> [Task objective]: Find each line in the following listing that has the string "agent", then state the count and nothing else.

> [Raw data]:
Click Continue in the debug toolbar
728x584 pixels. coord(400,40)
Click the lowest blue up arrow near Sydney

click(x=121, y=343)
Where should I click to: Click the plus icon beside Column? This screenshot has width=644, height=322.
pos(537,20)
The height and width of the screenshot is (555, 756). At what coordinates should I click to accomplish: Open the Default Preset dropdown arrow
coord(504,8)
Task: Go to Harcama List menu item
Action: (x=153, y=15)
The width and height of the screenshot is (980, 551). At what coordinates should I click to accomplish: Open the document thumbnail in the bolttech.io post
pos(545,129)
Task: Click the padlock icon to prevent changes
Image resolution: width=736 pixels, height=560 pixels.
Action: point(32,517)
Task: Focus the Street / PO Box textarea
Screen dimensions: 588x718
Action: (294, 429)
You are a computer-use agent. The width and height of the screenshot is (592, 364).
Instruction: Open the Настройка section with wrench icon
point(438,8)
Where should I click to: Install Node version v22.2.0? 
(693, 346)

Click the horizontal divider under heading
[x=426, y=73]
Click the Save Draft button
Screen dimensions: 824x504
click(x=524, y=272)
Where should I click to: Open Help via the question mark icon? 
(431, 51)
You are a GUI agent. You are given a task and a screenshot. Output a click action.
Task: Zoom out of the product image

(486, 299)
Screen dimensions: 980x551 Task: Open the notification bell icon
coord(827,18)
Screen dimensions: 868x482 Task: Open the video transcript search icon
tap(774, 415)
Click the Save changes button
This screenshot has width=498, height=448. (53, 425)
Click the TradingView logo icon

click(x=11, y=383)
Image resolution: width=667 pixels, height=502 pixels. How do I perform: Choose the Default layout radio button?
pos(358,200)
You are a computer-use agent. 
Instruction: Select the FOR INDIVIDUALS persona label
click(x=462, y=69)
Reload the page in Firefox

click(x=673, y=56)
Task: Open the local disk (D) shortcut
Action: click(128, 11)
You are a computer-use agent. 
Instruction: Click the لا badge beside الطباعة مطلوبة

> [Response to this task]: 4